(Treść zadania) Proszę przepisać dokładnie wiersze wykazu, zaczynając od wiersza zawierającego „国际 (100, 22)”, a kończąc na wierszu zawierającym „Return to dLana Rústica (57, 986)”, z uwzględnieniem obu tych wierszy.
=====
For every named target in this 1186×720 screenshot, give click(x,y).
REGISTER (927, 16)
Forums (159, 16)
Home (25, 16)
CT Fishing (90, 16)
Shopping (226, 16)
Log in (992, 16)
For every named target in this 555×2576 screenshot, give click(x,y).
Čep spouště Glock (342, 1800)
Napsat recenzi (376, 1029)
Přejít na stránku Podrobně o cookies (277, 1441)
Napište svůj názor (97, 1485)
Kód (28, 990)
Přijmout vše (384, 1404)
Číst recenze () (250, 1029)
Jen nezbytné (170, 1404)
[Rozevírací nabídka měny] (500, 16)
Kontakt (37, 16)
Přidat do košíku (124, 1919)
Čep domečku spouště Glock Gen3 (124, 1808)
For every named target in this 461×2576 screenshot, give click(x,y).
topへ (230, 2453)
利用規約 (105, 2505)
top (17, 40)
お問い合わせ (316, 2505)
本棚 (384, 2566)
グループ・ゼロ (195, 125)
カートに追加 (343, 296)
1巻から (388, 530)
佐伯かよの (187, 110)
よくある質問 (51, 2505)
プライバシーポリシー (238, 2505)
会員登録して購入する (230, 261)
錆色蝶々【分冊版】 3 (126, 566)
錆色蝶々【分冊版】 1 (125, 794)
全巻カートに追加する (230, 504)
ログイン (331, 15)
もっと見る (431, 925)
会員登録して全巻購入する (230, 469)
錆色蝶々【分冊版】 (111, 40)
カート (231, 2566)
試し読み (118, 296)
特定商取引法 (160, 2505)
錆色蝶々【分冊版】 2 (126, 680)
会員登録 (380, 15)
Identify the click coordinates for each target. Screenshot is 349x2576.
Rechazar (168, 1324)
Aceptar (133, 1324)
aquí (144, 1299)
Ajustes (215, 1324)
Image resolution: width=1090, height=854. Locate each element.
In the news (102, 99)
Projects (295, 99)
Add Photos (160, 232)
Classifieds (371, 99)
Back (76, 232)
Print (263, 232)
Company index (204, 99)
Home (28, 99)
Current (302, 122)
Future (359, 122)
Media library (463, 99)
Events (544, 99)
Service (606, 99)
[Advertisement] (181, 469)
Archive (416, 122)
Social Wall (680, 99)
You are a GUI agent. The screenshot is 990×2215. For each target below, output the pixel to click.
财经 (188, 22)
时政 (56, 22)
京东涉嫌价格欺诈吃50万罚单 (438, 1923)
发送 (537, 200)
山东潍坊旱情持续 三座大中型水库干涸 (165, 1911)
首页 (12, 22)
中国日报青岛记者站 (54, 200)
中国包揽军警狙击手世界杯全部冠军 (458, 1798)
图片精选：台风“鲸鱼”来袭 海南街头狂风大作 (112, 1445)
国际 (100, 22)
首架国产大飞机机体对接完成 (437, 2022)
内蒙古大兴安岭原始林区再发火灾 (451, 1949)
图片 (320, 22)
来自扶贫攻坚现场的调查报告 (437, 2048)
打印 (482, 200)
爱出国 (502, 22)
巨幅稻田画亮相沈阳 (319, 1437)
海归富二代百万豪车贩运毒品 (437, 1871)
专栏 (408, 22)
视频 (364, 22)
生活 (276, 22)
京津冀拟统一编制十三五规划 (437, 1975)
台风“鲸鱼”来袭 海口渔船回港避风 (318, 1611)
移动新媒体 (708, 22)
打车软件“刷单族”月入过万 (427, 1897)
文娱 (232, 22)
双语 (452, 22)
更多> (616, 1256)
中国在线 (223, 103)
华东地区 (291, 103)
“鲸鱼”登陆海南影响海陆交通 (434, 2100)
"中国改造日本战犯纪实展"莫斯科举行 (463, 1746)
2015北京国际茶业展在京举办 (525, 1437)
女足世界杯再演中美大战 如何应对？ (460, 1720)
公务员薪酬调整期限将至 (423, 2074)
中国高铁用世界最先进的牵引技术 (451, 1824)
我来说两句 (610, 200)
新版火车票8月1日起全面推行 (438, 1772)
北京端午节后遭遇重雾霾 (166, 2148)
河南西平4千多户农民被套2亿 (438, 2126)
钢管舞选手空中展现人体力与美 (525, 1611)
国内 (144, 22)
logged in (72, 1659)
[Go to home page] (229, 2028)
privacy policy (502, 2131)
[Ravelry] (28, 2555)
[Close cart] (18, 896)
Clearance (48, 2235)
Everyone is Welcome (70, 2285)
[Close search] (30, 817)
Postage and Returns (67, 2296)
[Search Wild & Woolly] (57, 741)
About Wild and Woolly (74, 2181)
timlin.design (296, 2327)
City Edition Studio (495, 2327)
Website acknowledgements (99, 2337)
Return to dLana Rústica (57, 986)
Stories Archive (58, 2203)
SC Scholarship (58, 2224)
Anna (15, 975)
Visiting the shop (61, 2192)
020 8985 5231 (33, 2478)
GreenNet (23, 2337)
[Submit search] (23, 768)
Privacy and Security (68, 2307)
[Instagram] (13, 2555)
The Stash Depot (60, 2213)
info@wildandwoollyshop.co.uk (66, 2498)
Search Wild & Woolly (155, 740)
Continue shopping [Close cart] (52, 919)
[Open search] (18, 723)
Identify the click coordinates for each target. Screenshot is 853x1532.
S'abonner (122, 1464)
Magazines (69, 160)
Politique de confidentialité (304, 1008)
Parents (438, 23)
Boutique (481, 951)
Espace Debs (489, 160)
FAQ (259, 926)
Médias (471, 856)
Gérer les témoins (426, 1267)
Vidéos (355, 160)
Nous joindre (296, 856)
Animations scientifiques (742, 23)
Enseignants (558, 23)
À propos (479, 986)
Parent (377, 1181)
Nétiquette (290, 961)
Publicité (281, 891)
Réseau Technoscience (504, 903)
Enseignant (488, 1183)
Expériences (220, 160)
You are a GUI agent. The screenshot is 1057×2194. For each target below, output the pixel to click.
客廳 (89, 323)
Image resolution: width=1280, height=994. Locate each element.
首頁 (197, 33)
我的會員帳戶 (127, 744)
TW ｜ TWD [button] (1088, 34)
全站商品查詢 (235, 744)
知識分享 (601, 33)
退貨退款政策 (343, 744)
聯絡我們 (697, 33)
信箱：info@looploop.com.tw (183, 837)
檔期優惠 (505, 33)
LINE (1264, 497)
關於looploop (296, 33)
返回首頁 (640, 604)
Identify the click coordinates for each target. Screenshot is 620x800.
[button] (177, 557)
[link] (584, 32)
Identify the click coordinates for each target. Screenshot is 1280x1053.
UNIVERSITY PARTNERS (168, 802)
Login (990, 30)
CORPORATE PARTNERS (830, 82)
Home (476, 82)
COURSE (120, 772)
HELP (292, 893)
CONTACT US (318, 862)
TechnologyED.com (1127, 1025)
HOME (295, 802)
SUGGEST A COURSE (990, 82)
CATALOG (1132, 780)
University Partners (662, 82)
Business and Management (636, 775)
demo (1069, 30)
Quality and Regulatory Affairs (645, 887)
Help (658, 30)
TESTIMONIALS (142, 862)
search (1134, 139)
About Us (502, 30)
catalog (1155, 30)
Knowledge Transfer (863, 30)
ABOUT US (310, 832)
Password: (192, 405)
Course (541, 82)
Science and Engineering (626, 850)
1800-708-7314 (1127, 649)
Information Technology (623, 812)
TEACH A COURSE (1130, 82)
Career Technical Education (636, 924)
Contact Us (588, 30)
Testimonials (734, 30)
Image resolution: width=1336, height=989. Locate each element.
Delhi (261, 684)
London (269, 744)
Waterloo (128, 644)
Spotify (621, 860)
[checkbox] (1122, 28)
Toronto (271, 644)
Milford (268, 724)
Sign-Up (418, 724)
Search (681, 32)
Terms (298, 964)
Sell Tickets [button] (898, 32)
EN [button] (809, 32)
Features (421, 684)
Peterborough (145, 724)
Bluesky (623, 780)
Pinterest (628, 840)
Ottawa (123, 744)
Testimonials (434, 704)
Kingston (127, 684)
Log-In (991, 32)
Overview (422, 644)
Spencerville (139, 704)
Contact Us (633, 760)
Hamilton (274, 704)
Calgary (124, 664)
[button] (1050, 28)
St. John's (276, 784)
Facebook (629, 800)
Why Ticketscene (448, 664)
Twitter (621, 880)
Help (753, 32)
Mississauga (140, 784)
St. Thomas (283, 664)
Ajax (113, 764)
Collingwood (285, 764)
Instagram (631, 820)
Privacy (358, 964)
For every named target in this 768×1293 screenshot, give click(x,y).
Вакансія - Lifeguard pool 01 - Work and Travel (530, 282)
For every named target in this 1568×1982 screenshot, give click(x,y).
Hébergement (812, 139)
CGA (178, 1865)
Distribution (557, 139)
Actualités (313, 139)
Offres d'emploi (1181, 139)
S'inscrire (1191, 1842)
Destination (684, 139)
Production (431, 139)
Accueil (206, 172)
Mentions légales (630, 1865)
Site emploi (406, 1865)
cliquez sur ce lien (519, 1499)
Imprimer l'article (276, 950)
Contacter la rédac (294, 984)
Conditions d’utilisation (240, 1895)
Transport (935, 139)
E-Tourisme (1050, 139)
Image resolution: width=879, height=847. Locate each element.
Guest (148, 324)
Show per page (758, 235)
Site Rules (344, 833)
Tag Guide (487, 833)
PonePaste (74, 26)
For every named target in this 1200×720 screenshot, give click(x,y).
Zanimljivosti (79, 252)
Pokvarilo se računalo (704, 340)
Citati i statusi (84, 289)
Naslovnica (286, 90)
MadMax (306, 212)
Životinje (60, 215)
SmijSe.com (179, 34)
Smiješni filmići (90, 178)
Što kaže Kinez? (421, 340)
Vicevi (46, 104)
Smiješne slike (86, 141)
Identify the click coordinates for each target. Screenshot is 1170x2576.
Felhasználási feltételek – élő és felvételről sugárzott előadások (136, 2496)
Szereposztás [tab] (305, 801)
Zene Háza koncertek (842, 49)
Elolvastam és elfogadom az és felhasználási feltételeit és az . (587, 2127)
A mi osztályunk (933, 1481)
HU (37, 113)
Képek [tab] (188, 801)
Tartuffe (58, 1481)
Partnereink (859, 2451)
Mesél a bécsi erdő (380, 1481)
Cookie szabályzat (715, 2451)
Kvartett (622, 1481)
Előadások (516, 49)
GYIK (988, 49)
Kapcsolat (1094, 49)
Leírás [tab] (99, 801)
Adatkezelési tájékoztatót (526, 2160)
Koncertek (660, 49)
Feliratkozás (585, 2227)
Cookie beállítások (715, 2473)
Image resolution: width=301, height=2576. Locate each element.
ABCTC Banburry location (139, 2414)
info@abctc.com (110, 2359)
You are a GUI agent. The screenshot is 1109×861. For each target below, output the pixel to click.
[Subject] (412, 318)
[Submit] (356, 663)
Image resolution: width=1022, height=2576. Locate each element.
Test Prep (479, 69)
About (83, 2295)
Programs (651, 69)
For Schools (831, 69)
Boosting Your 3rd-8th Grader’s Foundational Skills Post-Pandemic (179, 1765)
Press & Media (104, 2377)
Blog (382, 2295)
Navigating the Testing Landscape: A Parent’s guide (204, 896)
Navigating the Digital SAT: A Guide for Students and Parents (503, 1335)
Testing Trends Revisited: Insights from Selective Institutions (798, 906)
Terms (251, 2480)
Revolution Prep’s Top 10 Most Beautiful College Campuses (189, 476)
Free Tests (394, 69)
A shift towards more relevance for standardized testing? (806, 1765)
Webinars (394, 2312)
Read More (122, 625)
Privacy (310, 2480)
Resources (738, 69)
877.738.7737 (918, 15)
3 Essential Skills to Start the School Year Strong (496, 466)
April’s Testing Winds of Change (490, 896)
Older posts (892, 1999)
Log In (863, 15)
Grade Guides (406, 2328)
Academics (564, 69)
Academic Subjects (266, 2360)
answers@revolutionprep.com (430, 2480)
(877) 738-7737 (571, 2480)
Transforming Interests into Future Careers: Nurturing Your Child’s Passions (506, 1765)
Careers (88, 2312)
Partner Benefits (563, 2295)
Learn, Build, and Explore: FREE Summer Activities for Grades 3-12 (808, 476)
=====
(Wynik ćwiczenia)
国际 (100, 22)
首架国产大飞机机体对接完成 (437, 2022)
内蒙古大兴安岭原始林区再发火灾 (451, 1949)
图片 (320, 22)
来自扶贫攻坚现场的调查报告 (437, 2048)
打印 (482, 200)
爱出国 (502, 22)
巨幅稻田画亮相沈阳 (319, 1437)
海归富二代百万豪车贩运毒品 (437, 1871)
专栏 (408, 22)
视频 (364, 22)
生活 (276, 22)
京津冀拟统一编制十三五规划 (437, 1975)
台风“鲸鱼”来袭 海口渔船回港避风 (318, 1611)
移动新媒体 (708, 22)
打车软件“刷单族”月入过万 (427, 1897)
文娱 (232, 22)
双语 (452, 22)
更多> (616, 1256)
中国在线 (223, 103)
华东地区 (291, 103)
“鲸鱼”登陆海南影响海陆交通 (434, 2100)
"中国改造日本战犯纪实展"莫斯科举行 (463, 1746)
2015北京国际茶业展在京举办 (525, 1437)
女足世界杯再演中美大战 如何应对？ (460, 1720)
公务员薪酬调整期限将至 (423, 2074)
中国高铁用世界最先进的牵引技术 (451, 1824)
我来说两句 (610, 200)
新版火车票8月1日起全面推行 (438, 1772)
北京端午节后遭遇重雾霾 (166, 2148)
河南西平4千多户农民被套2亿 (438, 2126)
钢管舞选手空中展现人体力与美 (525, 1611)
国内 (144, 22)
logged in (72, 1659)
[Go to home page] (229, 2028)
privacy policy (502, 2131)
[Ravelry] (28, 2555)
[Close cart] (18, 896)
Clearance (48, 2235)
Everyone is Welcome (70, 2285)
[Close search] (30, 817)
Postage and Returns (67, 2296)
[Search Wild & Woolly] (57, 741)
About Wild and Woolly (74, 2181)
timlin.design (296, 2327)
City Edition Studio (495, 2327)
Website acknowledgements (99, 2337)
Return to dLana Rústica (57, 986)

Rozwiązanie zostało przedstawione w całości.